_Task goal_: Please filter the data below down to the lines holding the string "header".

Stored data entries

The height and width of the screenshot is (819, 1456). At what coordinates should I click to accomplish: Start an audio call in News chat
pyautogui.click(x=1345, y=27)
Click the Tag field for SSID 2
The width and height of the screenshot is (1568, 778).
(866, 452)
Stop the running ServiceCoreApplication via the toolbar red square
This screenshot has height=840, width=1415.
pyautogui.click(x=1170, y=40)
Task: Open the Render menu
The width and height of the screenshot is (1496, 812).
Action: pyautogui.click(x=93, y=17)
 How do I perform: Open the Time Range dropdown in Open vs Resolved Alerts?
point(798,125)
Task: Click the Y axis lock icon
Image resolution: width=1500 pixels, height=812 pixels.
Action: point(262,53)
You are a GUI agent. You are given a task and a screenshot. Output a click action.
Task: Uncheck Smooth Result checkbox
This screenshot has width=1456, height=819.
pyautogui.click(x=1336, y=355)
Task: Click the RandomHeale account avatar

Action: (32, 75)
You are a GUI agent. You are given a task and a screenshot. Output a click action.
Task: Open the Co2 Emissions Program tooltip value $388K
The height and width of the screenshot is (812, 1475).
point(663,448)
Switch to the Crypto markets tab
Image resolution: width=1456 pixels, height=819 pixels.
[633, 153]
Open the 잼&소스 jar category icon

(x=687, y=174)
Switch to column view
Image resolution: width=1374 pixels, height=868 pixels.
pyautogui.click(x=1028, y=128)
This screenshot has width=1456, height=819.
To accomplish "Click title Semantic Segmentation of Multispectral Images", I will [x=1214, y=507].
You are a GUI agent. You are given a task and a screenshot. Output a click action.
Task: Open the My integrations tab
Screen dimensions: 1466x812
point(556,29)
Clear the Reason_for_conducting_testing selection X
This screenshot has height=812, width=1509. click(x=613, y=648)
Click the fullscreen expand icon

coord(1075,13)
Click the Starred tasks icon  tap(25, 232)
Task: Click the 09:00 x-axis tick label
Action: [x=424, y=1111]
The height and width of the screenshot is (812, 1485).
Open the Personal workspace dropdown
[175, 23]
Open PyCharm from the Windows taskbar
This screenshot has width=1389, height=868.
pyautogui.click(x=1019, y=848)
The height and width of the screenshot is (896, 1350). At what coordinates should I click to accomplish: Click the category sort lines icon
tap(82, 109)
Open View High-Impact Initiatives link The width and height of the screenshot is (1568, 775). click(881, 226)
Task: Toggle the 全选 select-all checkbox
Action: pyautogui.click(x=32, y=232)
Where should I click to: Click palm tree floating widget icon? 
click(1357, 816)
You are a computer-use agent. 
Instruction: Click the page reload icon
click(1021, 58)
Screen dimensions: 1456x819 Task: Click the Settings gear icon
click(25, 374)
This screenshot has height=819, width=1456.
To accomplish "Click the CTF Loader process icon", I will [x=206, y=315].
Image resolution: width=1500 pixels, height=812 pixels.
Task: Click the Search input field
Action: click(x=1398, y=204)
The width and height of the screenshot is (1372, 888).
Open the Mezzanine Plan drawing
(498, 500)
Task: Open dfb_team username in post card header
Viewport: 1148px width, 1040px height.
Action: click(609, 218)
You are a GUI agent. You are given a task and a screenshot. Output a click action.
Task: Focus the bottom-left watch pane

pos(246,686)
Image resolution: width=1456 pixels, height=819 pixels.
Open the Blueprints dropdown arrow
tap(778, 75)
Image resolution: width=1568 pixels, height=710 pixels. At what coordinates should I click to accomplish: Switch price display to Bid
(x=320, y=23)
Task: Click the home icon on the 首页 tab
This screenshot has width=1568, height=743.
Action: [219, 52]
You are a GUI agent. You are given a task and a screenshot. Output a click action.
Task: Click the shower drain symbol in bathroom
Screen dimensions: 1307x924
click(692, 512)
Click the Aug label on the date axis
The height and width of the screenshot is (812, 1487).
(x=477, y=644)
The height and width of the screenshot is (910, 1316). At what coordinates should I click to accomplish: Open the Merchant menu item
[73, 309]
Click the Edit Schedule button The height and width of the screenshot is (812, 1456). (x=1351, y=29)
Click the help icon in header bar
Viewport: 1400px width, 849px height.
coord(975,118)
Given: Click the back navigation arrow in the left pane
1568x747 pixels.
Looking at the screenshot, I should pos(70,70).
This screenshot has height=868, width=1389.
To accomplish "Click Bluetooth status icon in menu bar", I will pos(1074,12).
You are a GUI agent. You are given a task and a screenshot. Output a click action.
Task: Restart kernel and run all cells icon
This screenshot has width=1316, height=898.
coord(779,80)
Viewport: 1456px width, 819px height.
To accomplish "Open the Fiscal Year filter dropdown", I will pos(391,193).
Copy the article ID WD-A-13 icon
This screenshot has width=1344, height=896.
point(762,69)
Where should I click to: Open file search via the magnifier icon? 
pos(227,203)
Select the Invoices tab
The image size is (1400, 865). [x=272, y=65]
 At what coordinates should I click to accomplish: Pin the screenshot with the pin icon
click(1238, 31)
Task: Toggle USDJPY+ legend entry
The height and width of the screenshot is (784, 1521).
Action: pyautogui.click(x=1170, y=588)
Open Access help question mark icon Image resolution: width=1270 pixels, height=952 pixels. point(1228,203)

_Finished exercise_:
Task: Open dfb_team username in post card header
Click the help icon in header bar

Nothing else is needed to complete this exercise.